In a sense, the exploded setting of the house, with its transparent walls, its scrims, its curtains, its nearby orchestra…, is a concrete, tangible image of an exploding consciousness, in which spatial and temporal fragments are entwined. This emphasizes the role of the appeasing flute, symbolic of a return to reality, which becomes more and more necessary and urgent, and eventually futile, as the plot unfolds.
It is important to note that the past is not uniform in the play, it takes different forms, each one being fundamental in understanding Willy’s state of mind.
Firstly, there are the scenes that are fully immersed within the past, they are the basis of what happens in the present, they provide a rational explanation of what has brought up the situation which Willy confronts. These scenes are progressive : the apparent unity of the family and their neighbours during Biff and Happy’s youth, where one sees the type of education that Willy has given to his children (“And they know me, boys, they know me up and down New England. The finest people.”), one based on appearances and a superiority complex. This family scene is prolonged and underlines the fact that Willy’s life has been centred around his children and that the education he has given them is ironically what has drawn them away from him. Other scenes are Willy’s brother Ben’s two visits, the latter portraying Willy’s model of success as a follower of the American dream (“William, when I walked into the jungle, I was seventeen. When I walked out I was twenty-one. And by God, I was rich!”). The climactic episode of the past occurs when Biff finds his father in a Boston hotel with his mistress, the Woman. This is a traumatic episode (“You fake! You phony little fake! You fake!”), as Willy is faced with both sides of his personality, characterizing his sense in living : his family on one side, and the sexual pleasure that the capitalistic society has allowed him to appropriate on the other.
The action also unfolds simultaneously in the past and in the present, through Willy’s split consciousness. Miller permits with a “montage dialogue”. For example, there is the card game scene : as soon as Charley leaves, we enter the past (“through the wall line of the kitchen”). Here, the words of the Ben, Willy and Charley echo themselves, one character takes up the words of another, thus creating great confusion. Another scene is the restaurant episode, and simultaneously, allusions to the day the Regents results were disclosed : Bernard’s choric voice may be heard (“Birnbaum flunked him! They won’t graduate him”) and little by little echoes from the Boston hotel become more and more perceptible (“Off left the Woman laughs.”). There is also the scene where Willy is conversing with Ben (“One must go in to fetch a diamond out”) and, at the same time, answering Linda’s repeated invitations to come to bed (“I want you upstairs”). The dangerous evolution of this mingling of past and present is more and more apparent, as it gets harder to bear for the audience, the tension reaching its climax during this last scene.

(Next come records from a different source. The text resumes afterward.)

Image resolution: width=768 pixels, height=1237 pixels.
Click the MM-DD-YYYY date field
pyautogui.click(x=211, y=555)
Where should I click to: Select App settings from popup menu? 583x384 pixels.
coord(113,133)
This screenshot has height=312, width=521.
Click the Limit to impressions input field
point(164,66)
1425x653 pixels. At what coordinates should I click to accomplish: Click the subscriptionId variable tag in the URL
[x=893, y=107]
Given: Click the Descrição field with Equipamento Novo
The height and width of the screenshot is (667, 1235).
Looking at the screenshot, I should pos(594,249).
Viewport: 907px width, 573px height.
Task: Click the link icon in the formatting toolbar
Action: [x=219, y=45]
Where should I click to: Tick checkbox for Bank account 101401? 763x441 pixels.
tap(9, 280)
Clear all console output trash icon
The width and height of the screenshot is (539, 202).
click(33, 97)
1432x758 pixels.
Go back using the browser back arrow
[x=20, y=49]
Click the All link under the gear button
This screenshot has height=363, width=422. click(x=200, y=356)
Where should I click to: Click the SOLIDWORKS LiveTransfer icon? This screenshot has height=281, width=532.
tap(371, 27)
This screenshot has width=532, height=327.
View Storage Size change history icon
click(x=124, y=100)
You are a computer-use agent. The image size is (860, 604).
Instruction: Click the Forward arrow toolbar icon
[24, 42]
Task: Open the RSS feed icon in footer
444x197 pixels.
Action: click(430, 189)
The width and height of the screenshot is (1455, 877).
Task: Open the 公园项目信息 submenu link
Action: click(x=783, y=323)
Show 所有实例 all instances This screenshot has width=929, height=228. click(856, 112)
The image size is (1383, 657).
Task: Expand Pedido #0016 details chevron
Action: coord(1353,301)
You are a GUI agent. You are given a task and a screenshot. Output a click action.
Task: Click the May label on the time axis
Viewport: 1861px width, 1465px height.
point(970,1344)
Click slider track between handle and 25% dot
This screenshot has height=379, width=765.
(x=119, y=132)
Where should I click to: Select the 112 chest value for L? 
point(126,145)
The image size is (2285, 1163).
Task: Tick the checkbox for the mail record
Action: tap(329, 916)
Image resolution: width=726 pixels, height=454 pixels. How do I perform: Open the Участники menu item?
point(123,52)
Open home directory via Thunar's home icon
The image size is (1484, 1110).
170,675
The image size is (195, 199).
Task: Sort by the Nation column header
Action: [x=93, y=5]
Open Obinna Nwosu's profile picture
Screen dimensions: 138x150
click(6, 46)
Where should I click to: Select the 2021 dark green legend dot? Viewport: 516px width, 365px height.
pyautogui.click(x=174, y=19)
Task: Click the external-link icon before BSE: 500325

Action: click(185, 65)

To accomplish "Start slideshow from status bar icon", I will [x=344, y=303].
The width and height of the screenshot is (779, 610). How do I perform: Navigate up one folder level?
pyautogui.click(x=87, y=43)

Willy also suffers from hallucinations : during some episode, spectators are made to understand that Willy has lapsed into a mental vision and therefore cut himself off from his immediate environment. In Howard Wagner’s office, as Willy stares at the empty seat and addresses Frank, long dead and gone (“Frank, Frank, don’t you remember what you told me that time?”). In his garden, as Willy discusses with Ben’s ghost, and one realizes that the ghost is very much a figment of Willy’s distorted mind (“The boat. We’ll be late.”) : he is in fact talking to himself.
One also encounters at one point a “mise en abime” of the past : a memory within a memory. It occurs with the symbolic appearance of the stockings, mended by Linda, which Willy then offers to the Woman. Thus, as Willy sees his wife mending her stockings, the laughter of the Woman echoes through his mind (“The Woman’s laughter is heard distantly”), therefore contributing to increase Willy’s sense of guilt. The stocking is the object which brings together the two women in Willy’s life, contrasting the life which he has dedicated to his family with the life he has dedicated to the American dream and its hypocritical leisure.